Furthermore, studies have shown co-infection of HIV and M. genitalium increase shedding of the HIV virus in patients not taking antiretroviral therapy (ART).

The caveat to adding unexpected or unanticipated STI pathogen testing is that we must ensure we are good stewards of laboratory resources.

Where do you see opportunities for more collaboration?

Here in Tennessee, we all work closely together and communicate often, including the STI program directors, epidemiologists, clinicians, nurses, and other providers. For example, if there is an emerging issue, we might call the team together and say, “what do you think about doing a pilot study to see if we do need to onboard this testing?” Right now, we have a couple of Trichomonas pilots so we can make solid, data-driven decisions.
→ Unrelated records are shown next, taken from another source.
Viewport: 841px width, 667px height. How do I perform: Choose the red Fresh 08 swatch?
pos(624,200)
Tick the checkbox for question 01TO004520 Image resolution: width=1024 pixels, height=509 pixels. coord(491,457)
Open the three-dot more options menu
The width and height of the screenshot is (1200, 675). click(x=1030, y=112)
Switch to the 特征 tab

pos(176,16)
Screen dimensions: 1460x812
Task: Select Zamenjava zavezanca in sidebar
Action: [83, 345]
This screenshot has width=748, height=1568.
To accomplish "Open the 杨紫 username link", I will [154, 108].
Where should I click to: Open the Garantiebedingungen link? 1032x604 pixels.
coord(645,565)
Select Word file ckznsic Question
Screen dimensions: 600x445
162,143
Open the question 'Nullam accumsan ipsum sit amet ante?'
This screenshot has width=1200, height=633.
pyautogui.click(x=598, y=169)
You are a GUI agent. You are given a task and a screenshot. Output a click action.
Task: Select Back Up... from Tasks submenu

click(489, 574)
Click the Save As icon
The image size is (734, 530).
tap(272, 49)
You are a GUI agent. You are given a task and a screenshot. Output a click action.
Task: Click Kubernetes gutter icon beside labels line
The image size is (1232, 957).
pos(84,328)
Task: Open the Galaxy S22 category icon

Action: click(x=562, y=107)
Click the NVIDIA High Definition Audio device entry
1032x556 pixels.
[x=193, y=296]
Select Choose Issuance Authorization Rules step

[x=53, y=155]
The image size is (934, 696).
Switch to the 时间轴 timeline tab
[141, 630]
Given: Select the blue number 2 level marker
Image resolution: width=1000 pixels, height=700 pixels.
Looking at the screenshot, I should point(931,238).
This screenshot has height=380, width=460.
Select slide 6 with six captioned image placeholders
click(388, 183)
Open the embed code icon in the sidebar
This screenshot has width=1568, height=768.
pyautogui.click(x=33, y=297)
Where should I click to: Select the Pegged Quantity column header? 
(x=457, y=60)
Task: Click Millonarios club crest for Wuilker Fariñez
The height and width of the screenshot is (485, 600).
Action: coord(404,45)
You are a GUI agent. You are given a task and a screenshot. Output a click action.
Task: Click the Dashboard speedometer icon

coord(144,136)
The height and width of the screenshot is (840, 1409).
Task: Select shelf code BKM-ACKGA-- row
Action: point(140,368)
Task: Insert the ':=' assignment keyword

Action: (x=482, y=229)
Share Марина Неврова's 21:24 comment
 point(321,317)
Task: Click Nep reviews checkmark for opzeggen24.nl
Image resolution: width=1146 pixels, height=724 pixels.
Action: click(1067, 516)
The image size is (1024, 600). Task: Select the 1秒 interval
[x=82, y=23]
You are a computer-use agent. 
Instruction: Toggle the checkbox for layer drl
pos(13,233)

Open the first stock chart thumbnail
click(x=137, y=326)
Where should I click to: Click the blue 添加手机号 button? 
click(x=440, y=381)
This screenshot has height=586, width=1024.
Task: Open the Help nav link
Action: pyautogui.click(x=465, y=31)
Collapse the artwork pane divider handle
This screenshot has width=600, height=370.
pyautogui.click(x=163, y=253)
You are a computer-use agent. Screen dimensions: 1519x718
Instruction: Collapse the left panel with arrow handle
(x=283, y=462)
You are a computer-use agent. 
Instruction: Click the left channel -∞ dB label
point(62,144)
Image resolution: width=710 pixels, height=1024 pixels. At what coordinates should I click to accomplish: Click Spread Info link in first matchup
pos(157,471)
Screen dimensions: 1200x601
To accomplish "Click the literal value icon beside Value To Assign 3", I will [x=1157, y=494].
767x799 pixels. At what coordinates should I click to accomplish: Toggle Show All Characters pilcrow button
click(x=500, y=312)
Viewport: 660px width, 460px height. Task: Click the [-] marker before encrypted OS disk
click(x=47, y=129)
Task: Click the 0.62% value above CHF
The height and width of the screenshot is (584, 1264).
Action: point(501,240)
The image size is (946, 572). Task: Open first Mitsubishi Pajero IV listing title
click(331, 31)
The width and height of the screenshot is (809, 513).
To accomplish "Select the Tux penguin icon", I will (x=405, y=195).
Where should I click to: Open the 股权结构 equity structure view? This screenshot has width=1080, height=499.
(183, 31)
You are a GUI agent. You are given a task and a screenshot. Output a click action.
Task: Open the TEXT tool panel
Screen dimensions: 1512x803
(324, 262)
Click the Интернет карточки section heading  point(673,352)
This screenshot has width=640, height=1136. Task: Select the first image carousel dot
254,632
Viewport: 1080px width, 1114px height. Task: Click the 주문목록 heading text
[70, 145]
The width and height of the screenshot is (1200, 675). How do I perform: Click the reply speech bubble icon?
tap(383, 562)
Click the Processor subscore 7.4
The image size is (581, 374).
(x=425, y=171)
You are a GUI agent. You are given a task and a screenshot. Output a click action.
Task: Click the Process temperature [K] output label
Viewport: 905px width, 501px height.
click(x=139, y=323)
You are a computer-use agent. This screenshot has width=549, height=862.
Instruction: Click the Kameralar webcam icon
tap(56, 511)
Recently, Tennessee participated in a M. genitalium prevalence study with our state public health laboratory partners in the Southeast region. We were able to use the data from that study in cost expansion requests to legislators. All of us working together—and seeking out the best data—helps make those decisions.

How important is molecular testing in antimicrobial resistance surveillance and managing STIs?

We’re not yet performing molecular antimicrobial resistance testing (AMR) in our lab. There’s still a lot that’s being done through agar dilution or automated AST. I know it would be helpful for clinicians to have those AST results when they receive a a positive, and it’s also beneficial when patients have drug allergies.

Tennessee is one of seven CDC Antimicrobial Resistance Laboratory Networks (ARLN), testing current and emerging organism resistance. Part of ARLN is Gonococcal (GC) ARLN, where the state is one of four regional laboratories in the country. This program does extensive AMR work, specifically with Neisseria gonorrhoeae. So, if you’re hearing about super gonorrhea—yes, it is real.

We work with a lot of clinics across the country that send gonorrhea isolates to us to do drug susceptibility testing where we use the agar dilution method. While agar dilution is the gold standard for AMR, disk diffusion and Etest are also available. Commercial assays have yet to be deployed for molecular or automated AMR testing for gonorrhea.

How are you using these tests to detect drug-resistant strains and guide treatment?

We’re using them for both. They help us know the right treatment route and alert us to when we’re starting to see resistance and need to take other actions. As surveillance data has shown drug resistance in gonorrhea, the pathogen has received global recognition and overdue attention.